Multi-resource investigation: Resource detail opens in a tab, allowing users to quickly switch between resources

Interaction: Hovering over a tab shows resource kind and name for context

Tab management at scale: All open tabs appear in a dropdown allowing users to quickly search, close or switch tabs
Bulk resource actions
Select multiple resources of a kind and act on all of them in one operation

Resource kind switching interaction
Faster search and switching between resource kinds, with shorthand support for power users


Improved usability for searching and switching resource kind with Kubernetes defined shorthand support (Eg. Searching cm returns ConfigMap)
Terminal for deeper debugging
Ability to launch a terminal session on any node, for information or actions the UI doesn't expose yet

A live shell session launched inside the cluster node, no external terminal required
Quick link from App Detail with contextual filters
Jump from App Detail into the Resource Browser with cluster and namespace context already applied

Shows cluster and namespace context in which the application is deployed.
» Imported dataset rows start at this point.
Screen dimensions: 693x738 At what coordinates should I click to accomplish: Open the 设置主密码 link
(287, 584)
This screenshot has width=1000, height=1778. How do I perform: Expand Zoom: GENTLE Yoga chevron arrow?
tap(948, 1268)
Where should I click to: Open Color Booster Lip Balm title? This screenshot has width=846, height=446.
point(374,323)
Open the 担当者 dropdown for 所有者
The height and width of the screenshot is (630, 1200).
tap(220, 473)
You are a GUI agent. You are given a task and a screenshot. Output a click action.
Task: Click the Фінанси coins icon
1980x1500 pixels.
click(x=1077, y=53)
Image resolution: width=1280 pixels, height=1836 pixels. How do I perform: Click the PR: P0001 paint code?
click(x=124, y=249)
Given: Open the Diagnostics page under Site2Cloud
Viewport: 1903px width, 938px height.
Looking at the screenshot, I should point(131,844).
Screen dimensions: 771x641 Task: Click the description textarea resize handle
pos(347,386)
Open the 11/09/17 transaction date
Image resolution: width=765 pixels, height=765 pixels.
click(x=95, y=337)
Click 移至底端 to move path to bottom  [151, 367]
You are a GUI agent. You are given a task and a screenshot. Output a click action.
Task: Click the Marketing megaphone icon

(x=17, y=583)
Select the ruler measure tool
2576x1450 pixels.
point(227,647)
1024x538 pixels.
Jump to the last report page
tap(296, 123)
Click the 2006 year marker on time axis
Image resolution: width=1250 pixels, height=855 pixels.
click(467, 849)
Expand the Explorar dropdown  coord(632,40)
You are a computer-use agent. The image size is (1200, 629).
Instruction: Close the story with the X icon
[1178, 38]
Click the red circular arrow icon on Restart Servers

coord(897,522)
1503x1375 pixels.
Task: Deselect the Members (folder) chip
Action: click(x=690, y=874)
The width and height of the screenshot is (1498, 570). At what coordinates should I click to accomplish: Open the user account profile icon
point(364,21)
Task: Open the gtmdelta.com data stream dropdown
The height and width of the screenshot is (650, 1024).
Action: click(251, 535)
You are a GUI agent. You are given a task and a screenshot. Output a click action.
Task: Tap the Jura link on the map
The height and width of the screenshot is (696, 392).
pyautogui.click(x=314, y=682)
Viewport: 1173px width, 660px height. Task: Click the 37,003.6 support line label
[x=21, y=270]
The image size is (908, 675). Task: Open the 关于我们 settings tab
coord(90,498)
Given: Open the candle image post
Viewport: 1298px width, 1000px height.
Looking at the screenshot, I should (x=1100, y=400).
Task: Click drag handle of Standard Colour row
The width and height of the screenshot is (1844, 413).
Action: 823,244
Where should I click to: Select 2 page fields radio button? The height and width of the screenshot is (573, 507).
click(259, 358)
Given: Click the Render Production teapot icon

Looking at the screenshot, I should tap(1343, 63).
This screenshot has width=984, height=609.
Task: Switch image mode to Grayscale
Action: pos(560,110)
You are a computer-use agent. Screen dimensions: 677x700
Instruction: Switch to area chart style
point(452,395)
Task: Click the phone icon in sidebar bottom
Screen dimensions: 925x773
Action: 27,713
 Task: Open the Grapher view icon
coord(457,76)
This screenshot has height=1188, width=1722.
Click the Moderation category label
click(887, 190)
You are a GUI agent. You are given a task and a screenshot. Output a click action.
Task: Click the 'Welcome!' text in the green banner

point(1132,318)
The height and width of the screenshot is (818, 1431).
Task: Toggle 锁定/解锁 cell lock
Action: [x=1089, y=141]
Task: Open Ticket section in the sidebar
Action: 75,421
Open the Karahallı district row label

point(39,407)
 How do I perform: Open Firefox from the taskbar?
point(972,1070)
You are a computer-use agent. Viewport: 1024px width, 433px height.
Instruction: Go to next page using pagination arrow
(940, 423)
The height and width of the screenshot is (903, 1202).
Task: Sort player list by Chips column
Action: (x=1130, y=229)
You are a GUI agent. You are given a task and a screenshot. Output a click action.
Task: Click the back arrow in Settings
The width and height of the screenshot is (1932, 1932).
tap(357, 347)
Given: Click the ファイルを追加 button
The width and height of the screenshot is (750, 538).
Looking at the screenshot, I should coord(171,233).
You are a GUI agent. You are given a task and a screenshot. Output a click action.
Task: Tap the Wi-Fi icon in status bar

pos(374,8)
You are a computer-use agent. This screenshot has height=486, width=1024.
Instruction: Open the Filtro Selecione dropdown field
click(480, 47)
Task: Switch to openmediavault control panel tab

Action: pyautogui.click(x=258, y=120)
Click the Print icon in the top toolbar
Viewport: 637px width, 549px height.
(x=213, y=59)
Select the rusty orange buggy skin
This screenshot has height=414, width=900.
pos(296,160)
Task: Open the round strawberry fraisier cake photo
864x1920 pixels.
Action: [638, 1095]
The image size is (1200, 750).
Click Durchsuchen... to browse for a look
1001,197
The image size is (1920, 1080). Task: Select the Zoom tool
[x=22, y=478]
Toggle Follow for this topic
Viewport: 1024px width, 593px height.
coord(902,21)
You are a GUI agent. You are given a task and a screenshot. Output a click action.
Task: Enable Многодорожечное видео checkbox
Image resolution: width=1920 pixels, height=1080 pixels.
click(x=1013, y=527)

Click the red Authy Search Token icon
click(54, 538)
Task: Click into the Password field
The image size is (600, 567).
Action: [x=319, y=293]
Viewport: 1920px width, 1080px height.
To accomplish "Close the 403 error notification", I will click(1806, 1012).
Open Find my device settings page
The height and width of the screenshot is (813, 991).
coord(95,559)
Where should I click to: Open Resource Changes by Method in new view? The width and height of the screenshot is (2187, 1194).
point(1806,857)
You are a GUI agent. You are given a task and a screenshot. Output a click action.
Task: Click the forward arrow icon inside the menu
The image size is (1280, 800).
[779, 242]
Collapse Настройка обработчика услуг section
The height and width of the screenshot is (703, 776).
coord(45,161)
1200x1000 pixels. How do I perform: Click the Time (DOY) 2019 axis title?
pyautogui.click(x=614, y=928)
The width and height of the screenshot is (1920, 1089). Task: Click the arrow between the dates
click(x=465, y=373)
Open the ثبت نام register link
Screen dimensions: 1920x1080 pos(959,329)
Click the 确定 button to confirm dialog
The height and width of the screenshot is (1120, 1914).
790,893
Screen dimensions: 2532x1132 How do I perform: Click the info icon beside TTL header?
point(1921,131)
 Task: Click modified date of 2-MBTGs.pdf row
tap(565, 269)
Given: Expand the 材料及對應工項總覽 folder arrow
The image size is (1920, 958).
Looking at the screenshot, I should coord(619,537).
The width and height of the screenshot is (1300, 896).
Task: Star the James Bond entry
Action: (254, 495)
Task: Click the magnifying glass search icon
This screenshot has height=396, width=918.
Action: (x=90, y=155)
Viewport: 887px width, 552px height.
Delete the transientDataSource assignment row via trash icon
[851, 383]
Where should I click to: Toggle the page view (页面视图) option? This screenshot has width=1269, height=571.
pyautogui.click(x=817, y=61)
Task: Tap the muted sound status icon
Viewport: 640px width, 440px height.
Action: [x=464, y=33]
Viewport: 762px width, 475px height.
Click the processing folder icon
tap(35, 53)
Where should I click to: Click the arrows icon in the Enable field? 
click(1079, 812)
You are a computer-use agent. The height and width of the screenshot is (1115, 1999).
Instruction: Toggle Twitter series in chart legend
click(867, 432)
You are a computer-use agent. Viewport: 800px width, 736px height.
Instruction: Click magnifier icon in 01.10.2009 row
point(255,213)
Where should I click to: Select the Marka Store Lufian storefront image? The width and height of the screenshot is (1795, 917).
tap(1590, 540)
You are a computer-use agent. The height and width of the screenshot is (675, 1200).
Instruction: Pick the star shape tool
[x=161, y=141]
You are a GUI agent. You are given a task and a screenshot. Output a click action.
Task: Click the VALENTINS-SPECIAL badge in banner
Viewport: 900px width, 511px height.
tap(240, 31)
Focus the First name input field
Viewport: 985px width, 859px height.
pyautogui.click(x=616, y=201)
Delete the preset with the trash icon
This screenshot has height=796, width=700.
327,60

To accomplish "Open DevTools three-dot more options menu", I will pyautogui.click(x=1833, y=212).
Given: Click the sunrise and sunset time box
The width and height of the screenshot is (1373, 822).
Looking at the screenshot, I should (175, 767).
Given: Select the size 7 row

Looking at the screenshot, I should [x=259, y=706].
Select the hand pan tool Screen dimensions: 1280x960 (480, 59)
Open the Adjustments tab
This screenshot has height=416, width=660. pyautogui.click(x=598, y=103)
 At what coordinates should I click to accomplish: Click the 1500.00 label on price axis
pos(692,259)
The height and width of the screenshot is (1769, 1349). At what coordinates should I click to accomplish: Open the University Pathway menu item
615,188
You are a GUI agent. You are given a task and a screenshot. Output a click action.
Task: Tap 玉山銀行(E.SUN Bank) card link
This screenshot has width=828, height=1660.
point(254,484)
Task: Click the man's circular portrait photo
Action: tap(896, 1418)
Actions serve as quick links to dig deeper.
Outcome
The internal team completely transitioned to the Resource Browser for routine tasks.
This was followed by strong adoption by existing enterprise users and interest by potential customers leading to deal conversions.
90%
Daily Active Usage across enterprise users after core updates were delivered
6 deals won
standalone enterprise deals closed for the Resource Browser alone
Reflection
Constraints force clarity
We had one week to design and ship the MVP, which left me about two days to finalize scope and hand over the fundamental designs. The aggressive timeline taught me to take hard decisions quickly: what to build now, and how to set the base for updates to come later.
The details build the experience
Do not change something for the sake of change. If it works well with no obvious drawbacks, adopt it and build on top of it. Set a stable base, then craft the minor details that lift the experience. They compound, and eventually result in a differentiating and delightful product.